### Data for processing
-- Opening Marker --

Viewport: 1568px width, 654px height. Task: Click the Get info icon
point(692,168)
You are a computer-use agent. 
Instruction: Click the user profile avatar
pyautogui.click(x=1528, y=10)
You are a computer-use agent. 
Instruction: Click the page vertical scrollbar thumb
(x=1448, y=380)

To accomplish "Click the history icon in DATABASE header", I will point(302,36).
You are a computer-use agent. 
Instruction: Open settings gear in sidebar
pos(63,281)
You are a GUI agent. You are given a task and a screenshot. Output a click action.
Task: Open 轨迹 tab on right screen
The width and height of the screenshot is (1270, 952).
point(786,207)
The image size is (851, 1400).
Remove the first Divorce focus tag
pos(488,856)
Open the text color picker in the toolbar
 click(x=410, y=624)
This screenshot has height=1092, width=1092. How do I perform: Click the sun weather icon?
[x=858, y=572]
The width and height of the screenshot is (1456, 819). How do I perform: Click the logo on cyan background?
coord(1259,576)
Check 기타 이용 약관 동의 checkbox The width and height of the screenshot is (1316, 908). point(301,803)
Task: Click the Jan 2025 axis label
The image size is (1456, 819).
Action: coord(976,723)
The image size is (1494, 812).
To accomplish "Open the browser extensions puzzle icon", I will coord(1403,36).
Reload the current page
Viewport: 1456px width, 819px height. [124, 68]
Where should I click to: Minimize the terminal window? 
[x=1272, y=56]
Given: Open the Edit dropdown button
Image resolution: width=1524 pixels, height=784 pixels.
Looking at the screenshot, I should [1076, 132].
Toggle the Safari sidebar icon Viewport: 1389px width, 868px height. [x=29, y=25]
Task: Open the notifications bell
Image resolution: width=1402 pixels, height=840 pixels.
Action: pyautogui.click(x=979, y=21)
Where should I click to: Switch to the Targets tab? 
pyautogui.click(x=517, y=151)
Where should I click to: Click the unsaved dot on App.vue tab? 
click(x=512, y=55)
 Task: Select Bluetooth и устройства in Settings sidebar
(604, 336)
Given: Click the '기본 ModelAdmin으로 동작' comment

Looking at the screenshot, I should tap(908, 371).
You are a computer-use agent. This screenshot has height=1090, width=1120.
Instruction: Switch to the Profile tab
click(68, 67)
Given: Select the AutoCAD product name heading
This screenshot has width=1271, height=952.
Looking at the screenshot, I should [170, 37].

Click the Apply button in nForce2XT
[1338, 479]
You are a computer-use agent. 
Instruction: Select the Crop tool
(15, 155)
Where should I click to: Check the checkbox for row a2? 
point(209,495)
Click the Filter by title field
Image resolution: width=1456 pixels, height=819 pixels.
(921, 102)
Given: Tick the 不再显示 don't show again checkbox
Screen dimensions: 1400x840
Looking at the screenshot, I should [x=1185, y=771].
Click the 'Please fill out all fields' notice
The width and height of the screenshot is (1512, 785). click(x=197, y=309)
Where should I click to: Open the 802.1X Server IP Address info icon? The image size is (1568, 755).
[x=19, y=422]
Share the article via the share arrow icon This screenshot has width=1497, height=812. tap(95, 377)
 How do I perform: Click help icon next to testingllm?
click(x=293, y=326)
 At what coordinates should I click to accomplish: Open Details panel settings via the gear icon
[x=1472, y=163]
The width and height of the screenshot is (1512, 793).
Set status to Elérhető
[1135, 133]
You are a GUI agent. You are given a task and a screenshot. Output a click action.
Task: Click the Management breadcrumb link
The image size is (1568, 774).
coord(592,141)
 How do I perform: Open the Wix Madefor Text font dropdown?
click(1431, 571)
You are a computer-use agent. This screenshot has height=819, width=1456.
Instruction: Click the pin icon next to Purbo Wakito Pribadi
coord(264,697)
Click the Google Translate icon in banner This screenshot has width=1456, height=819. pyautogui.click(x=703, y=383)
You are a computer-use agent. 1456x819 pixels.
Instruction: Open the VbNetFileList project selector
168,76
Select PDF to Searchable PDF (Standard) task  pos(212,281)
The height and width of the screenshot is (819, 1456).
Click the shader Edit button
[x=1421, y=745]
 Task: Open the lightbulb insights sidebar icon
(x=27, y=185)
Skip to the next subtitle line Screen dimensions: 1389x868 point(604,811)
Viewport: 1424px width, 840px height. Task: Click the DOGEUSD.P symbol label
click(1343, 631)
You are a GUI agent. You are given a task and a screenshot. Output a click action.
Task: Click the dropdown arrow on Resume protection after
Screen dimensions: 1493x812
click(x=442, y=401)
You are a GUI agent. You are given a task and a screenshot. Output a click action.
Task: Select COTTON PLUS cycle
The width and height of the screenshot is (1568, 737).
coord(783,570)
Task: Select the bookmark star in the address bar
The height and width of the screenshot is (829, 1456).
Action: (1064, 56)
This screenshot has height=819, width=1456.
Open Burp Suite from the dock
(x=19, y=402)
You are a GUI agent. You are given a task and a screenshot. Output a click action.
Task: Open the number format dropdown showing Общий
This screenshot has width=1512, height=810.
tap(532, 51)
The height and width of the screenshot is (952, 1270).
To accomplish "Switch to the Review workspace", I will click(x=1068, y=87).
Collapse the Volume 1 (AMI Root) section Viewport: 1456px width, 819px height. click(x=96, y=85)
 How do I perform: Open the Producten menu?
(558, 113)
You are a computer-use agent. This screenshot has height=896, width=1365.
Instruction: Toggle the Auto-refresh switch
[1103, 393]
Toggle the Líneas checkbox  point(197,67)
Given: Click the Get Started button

-- Closing Marker --

Repeat the whole of the data above exactly, keeping every word.

Viewport: 1568px width, 654px height. Task: Click the Get info icon
point(692,168)
You are a computer-use agent. 
Instruction: Click the user profile avatar
pyautogui.click(x=1528, y=10)
You are a computer-use agent. 
Instruction: Click the page vertical scrollbar thumb
(x=1448, y=380)

To accomplish "Click the history icon in DATABASE header", I will point(302,36).
You are a computer-use agent. 
Instruction: Open settings gear in sidebar
pos(63,281)
You are a GUI agent. You are given a task and a screenshot. Output a click action.
Task: Open 轨迹 tab on right screen
The width and height of the screenshot is (1270, 952).
point(786,207)
The image size is (851, 1400).
Remove the first Divorce focus tag
pos(488,856)
Open the text color picker in the toolbar
 click(x=410, y=624)
This screenshot has height=1092, width=1092. How do I perform: Click the sun weather icon?
[x=858, y=572]
The width and height of the screenshot is (1456, 819). How do I perform: Click the logo on cyan background?
coord(1259,576)
Check 기타 이용 약관 동의 checkbox The width and height of the screenshot is (1316, 908). point(301,803)
Task: Click the Jan 2025 axis label
The image size is (1456, 819).
Action: coord(976,723)
The image size is (1494, 812).
To accomplish "Open the browser extensions puzzle icon", I will coord(1403,36).
Reload the current page
Viewport: 1456px width, 819px height. [124, 68]
Where should I click to: Minimize the terminal window? 
[x=1272, y=56]
Given: Open the Edit dropdown button
Image resolution: width=1524 pixels, height=784 pixels.
Looking at the screenshot, I should [1076, 132].
Toggle the Safari sidebar icon Viewport: 1389px width, 868px height. [x=29, y=25]
Task: Open the notifications bell
Image resolution: width=1402 pixels, height=840 pixels.
Action: pyautogui.click(x=979, y=21)
Where should I click to: Switch to the Targets tab? 
pyautogui.click(x=517, y=151)
Where should I click to: Click the unsaved dot on App.vue tab? 
click(x=512, y=55)
 Task: Select Bluetooth и устройства in Settings sidebar
(604, 336)
Given: Click the '기본 ModelAdmin으로 동작' comment

Looking at the screenshot, I should tap(908, 371).
You are a computer-use agent. This screenshot has height=1090, width=1120.
Instruction: Switch to the Profile tab
click(68, 67)
Given: Select the AutoCAD product name heading
This screenshot has width=1271, height=952.
Looking at the screenshot, I should [170, 37].

Click the Apply button in nForce2XT
[1338, 479]
You are a computer-use agent. 
Instruction: Select the Crop tool
(15, 155)
Where should I click to: Check the checkbox for row a2? 
point(209,495)
Click the Filter by title field
Image resolution: width=1456 pixels, height=819 pixels.
(921, 102)
Given: Tick the 不再显示 don't show again checkbox
Screen dimensions: 1400x840
Looking at the screenshot, I should [x=1185, y=771].
Click the 'Please fill out all fields' notice
The width and height of the screenshot is (1512, 785). click(x=197, y=309)
Where should I click to: Open the 802.1X Server IP Address info icon? The image size is (1568, 755).
[x=19, y=422]
Share the article via the share arrow icon This screenshot has width=1497, height=812. tap(95, 377)
 How do I perform: Click help icon next to testingllm?
click(x=293, y=326)
 At what coordinates should I click to accomplish: Open Details panel settings via the gear icon
[x=1472, y=163]
The width and height of the screenshot is (1512, 793).
Set status to Elérhető
[1135, 133]
You are a GUI agent. You are given a task and a screenshot. Output a click action.
Task: Click the Management breadcrumb link
The image size is (1568, 774).
coord(592,141)
 How do I perform: Open the Wix Madefor Text font dropdown?
click(1431, 571)
You are a computer-use agent. This screenshot has height=819, width=1456.
Instruction: Click the pin icon next to Purbo Wakito Pribadi
coord(264,697)
Click the Google Translate icon in banner This screenshot has width=1456, height=819. pyautogui.click(x=703, y=383)
You are a computer-use agent. 1456x819 pixels.
Instruction: Open the VbNetFileList project selector
168,76
Select PDF to Searchable PDF (Standard) task  pos(212,281)
The height and width of the screenshot is (819, 1456).
Click the shader Edit button
[x=1421, y=745]
 Task: Open the lightbulb insights sidebar icon
(x=27, y=185)
Skip to the next subtitle line Screen dimensions: 1389x868 point(604,811)
Viewport: 1424px width, 840px height. Task: Click the DOGEUSD.P symbol label
click(1343, 631)
You are a GUI agent. You are given a task and a screenshot. Output a click action.
Task: Click the dropdown arrow on Resume protection after
Screen dimensions: 1493x812
click(x=442, y=401)
You are a GUI agent. You are given a task and a screenshot. Output a click action.
Task: Select COTTON PLUS cycle
The width and height of the screenshot is (1568, 737).
coord(783,570)
Task: Select the bookmark star in the address bar
The height and width of the screenshot is (829, 1456).
Action: (1064, 56)
This screenshot has height=819, width=1456.
Open Burp Suite from the dock
(x=19, y=402)
You are a GUI agent. You are given a task and a screenshot. Output a click action.
Task: Open the number format dropdown showing Общий
This screenshot has width=1512, height=810.
tap(532, 51)
The height and width of the screenshot is (952, 1270).
To accomplish "Switch to the Review workspace", I will click(x=1068, y=87).
Collapse the Volume 1 (AMI Root) section Viewport: 1456px width, 819px height. click(x=96, y=85)
 How do I perform: Open the Producten menu?
(558, 113)
You are a computer-use agent. This screenshot has height=896, width=1365.
Instruction: Toggle the Auto-refresh switch
[1103, 393]
Toggle the Líneas checkbox  point(197,67)
Given: Click the Get Started button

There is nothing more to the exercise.